Scott Thorburn,
Redefine Properties
National Asset Manager
The office sector is changing. The shift to online work has reshaped how businesses use space and what it means. Some companies have reduced their footprints, others have reconfigured them, but most still see value in having a place that brings people together. The role of the office has evolved rather than disappeared. It remains essential for collaboration, connection and culture, which are harder to sustain online.
What has changed is how businesses approach space. They are more deliberate, choosing offices that work harder for them and add real value. This has created a more selective sector in which performance depends on relevance. A and P-Grade buildings that align with modern needs continue to perform, while those that do not are left behind.
A new measure of quality
Not every premium office performs simply because it is premium. Across the sector, there are high- and low-performing buildings in every node and grade. The difference lies in the property itself and in whether it offers what people want when working away from home.
Tenants are drawn to offices that feel alive and purposeful. They value reliability, flexibility and accessibility, as well as the intangible sense that a building is active and well used. In nodes such as Rosebank, we have seen how mixed-use environments that blend office, retail and lifestyle spaces remain in high demand. They provide convenience, vibrancy and connection, creating places where people want to spend time. By contrast, buildings that lack this energy or adaptability often struggle to retain occupancy.
Quality is no longer a category in a brochure, but the result of how a building functions, how it is managed, and how it makes people feel. The most resilient offices are those that combine performance with personality, earning their place by delivering real value to the people who use them.
Selective strength
The office sector is showing steady signs of improvement, although performance varies across nodes. Some areas are recovering strongly, while others are slower to rebound. Limited new development and the conversion of older buildings to other uses have reduced the supply of office space, while demand has continued to increase.
This tightening of supply has created a more balanced market and is reinforcing the fundamentals that underpin long-term resilience.
Resilience through relevance
At Redefine, resilience is something we build. Stability comes from staying relevant. Every office property in our portfolio competes with other offerings in the market, where choice is more deliberate, and expectations are higher.

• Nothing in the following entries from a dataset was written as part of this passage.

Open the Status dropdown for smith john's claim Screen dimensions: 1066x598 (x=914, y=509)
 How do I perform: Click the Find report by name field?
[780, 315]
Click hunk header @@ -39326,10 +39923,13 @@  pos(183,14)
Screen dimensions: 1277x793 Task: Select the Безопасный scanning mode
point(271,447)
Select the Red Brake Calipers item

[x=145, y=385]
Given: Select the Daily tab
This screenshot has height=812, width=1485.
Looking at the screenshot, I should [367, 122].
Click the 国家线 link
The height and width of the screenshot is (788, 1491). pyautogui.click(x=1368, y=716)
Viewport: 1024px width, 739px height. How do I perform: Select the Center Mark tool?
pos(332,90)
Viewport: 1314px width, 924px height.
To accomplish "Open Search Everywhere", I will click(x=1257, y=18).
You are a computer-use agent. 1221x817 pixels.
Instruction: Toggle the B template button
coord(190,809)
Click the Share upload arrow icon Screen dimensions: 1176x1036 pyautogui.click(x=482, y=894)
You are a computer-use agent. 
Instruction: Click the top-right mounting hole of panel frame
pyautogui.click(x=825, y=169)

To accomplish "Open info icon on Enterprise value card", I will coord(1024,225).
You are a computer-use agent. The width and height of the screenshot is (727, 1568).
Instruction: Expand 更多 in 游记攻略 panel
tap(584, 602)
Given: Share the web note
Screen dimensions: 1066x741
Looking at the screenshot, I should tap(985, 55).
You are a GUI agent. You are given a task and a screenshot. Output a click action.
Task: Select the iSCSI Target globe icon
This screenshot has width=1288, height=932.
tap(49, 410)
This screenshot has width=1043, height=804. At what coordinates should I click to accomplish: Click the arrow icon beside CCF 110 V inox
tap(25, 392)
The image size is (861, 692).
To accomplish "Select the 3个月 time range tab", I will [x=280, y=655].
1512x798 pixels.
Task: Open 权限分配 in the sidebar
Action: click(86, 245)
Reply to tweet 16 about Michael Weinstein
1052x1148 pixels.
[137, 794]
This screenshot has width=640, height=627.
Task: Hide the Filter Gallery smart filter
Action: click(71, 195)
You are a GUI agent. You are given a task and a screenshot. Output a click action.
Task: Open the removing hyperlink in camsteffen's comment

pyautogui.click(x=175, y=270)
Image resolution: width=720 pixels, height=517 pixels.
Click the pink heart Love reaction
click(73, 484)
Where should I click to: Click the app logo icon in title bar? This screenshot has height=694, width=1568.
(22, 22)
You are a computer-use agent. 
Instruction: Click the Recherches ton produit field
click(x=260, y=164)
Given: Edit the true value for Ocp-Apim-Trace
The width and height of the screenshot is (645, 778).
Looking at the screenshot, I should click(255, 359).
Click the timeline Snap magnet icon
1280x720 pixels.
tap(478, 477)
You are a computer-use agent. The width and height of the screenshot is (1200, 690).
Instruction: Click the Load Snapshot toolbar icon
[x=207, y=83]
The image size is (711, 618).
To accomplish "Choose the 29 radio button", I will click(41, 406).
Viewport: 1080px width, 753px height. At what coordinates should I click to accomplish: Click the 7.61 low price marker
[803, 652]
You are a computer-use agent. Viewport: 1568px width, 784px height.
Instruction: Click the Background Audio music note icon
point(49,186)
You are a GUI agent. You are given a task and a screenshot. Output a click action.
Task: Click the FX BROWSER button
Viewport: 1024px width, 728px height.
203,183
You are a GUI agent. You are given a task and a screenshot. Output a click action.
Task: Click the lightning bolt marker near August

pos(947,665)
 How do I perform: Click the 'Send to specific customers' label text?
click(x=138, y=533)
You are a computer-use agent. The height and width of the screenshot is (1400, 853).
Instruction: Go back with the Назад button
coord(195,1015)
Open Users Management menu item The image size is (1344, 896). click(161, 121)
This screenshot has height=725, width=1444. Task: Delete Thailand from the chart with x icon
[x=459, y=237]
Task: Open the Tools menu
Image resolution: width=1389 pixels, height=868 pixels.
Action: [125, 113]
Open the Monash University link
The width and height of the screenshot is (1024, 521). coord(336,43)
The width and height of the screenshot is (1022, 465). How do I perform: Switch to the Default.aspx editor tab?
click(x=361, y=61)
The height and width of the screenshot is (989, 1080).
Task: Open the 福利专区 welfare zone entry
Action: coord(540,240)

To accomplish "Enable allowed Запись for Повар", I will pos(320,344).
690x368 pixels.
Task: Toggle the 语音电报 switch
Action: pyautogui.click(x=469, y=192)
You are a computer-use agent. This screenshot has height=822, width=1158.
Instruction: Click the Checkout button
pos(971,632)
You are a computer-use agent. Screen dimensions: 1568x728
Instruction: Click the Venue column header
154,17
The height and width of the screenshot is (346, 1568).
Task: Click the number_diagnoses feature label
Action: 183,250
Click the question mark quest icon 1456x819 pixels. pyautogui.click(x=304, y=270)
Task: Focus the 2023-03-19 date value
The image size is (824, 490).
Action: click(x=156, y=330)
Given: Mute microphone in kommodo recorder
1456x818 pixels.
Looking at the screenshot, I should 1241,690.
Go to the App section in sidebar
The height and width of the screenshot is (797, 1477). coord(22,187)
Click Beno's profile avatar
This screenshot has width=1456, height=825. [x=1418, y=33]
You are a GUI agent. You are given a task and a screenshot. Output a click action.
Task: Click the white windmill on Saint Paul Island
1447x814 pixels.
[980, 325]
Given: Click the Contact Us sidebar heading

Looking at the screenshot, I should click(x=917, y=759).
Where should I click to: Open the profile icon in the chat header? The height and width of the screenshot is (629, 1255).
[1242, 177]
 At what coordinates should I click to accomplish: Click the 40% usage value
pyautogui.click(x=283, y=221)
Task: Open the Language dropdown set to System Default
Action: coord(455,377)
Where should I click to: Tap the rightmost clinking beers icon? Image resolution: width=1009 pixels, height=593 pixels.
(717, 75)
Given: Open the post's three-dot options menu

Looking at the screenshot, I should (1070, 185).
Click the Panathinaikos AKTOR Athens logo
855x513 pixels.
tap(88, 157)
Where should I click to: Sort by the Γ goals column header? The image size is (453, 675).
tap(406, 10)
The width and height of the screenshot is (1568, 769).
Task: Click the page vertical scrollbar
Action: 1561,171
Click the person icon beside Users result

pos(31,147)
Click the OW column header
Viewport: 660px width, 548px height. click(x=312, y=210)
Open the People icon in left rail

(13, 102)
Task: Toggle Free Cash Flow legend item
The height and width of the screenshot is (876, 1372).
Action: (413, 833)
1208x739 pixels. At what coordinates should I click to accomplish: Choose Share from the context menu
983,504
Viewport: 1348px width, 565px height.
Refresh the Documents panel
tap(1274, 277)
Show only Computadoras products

Our focus is on what makes spaces work better for the people who use them. Smart access systems, tenant platforms and modernised shared areas improve day-to-day experience. Upgrades to infrastructure and energy systems ensure reliability and lower operating costs. The group’s renewable capacity now stands at almost 60 MWp, including 4.8 MW installed in offices, and nine of our buildings operate at net-zero status. These improvements strengthen operational performance, enhance tenant confidence and create long-term value. When design, technology and sustainability align with how people work, buildings earn their relevance, and their resilience follows.
The modern office, redefined
The office sector is no longer driven by scale but by purpose. Growth is measured not in square metres but in the value a space creates for the people who use it. Buildings that bring together sustainability, technology and human experience are setting a new benchmark for how productivity and performance are defined.
We are not just offering space; we are creating environments that enable productivity and well-being. In a world where work can happen anywhere, the spaces that succeed are those that make being there matter.
We see opportunity in transformation and in redefining what the modern office can be. Our role is to keep evolving these environments, so they remain not only functional but fundamental to how people and businesses thrive.